• **To do**:
Run through the data and copy out every line that mentions the word "hamburger".

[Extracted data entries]
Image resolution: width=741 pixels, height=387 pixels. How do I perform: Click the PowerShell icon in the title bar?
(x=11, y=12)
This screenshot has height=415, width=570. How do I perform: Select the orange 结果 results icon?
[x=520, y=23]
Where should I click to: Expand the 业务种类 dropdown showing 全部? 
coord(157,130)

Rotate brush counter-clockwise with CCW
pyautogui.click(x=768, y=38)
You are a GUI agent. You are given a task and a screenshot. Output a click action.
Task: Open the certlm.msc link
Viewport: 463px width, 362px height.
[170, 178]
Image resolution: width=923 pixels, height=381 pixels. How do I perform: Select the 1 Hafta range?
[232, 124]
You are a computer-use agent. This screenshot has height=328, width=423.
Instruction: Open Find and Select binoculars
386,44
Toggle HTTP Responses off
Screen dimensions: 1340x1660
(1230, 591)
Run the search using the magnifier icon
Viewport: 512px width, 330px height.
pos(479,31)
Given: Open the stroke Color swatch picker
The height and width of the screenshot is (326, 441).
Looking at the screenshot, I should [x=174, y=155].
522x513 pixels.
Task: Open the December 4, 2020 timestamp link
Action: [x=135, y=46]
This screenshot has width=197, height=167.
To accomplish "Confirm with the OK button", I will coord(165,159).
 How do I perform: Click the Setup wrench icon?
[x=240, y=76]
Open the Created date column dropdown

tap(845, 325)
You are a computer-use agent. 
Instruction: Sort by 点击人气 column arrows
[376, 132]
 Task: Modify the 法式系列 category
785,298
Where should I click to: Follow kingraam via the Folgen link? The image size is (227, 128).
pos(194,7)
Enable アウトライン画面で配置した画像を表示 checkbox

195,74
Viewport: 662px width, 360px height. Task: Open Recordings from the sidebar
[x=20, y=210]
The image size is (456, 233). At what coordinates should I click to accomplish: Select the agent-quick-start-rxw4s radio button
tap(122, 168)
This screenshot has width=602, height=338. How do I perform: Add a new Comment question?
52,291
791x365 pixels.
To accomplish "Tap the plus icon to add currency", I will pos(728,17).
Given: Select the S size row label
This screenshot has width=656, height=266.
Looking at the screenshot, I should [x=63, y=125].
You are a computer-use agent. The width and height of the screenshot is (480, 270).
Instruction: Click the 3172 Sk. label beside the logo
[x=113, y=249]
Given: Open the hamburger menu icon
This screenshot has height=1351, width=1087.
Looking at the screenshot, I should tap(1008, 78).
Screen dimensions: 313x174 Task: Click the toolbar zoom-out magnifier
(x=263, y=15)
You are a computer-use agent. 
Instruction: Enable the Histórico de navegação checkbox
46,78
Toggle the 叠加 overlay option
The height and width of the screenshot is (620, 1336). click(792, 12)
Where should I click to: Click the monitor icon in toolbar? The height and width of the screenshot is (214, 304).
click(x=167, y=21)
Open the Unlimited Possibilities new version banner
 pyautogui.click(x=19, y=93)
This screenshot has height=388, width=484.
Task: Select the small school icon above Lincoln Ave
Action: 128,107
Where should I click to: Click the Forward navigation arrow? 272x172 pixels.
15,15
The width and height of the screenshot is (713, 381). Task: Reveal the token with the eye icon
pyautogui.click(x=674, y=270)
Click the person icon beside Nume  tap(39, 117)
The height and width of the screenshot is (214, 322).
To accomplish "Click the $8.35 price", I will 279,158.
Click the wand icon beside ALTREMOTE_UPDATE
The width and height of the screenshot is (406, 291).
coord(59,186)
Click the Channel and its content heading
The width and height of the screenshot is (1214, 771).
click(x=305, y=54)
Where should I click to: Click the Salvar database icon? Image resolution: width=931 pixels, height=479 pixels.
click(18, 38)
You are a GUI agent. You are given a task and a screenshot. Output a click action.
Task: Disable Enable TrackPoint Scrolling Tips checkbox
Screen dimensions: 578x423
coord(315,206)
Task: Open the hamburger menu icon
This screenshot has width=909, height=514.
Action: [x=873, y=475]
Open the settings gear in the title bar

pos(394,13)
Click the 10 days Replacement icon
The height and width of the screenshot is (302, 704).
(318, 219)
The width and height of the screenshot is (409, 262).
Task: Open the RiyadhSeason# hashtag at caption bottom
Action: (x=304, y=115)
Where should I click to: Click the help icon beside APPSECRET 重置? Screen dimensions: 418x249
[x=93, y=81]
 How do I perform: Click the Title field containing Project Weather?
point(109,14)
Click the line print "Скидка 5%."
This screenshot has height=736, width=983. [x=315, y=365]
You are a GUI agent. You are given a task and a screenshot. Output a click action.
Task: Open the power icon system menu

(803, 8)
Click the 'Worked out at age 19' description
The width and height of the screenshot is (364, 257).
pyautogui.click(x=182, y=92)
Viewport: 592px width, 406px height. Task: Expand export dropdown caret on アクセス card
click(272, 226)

• **Exercise output**:
Given: Open the hamburger menu icon
Task: Open the hamburger menu icon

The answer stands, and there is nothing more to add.